• _YOUR INSTRUCTIONS_
The response must match the data below exactly, line for line.

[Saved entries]
* * * * * * * * *

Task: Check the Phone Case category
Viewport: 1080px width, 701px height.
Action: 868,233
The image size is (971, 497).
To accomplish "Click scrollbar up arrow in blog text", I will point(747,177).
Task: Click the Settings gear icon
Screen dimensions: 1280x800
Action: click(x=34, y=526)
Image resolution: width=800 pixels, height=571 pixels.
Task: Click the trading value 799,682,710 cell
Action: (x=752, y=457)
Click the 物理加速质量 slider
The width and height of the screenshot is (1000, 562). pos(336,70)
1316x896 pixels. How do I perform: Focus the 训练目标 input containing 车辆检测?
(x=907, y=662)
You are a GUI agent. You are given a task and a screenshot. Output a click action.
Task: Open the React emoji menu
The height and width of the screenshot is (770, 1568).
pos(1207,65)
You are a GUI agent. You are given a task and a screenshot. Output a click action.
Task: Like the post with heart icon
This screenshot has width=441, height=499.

* * * * * * * * *

• _RESPONSE FOR THIS EXERCISE_
Task: Check the Phone Case category
Viewport: 1080px width, 701px height.
Action: 868,233
The image size is (971, 497).
To accomplish "Click scrollbar up arrow in blog text", I will point(747,177).
Task: Click the Settings gear icon
Screen dimensions: 1280x800
Action: click(x=34, y=526)
Image resolution: width=800 pixels, height=571 pixels.
Task: Click the trading value 799,682,710 cell
Action: (x=752, y=457)
Click the 物理加速质量 slider
The width and height of the screenshot is (1000, 562). pos(336,70)
1316x896 pixels. How do I perform: Focus the 训练目标 input containing 车辆检测?
(x=907, y=662)
You are a GUI agent. You are given a task and a screenshot. Output a click action.
Task: Open the React emoji menu
The height and width of the screenshot is (770, 1568).
pos(1207,65)
You are a GUI agent. You are given a task and a screenshot. Output a click action.
Task: Like the post with heart icon
This screenshot has width=441, height=499.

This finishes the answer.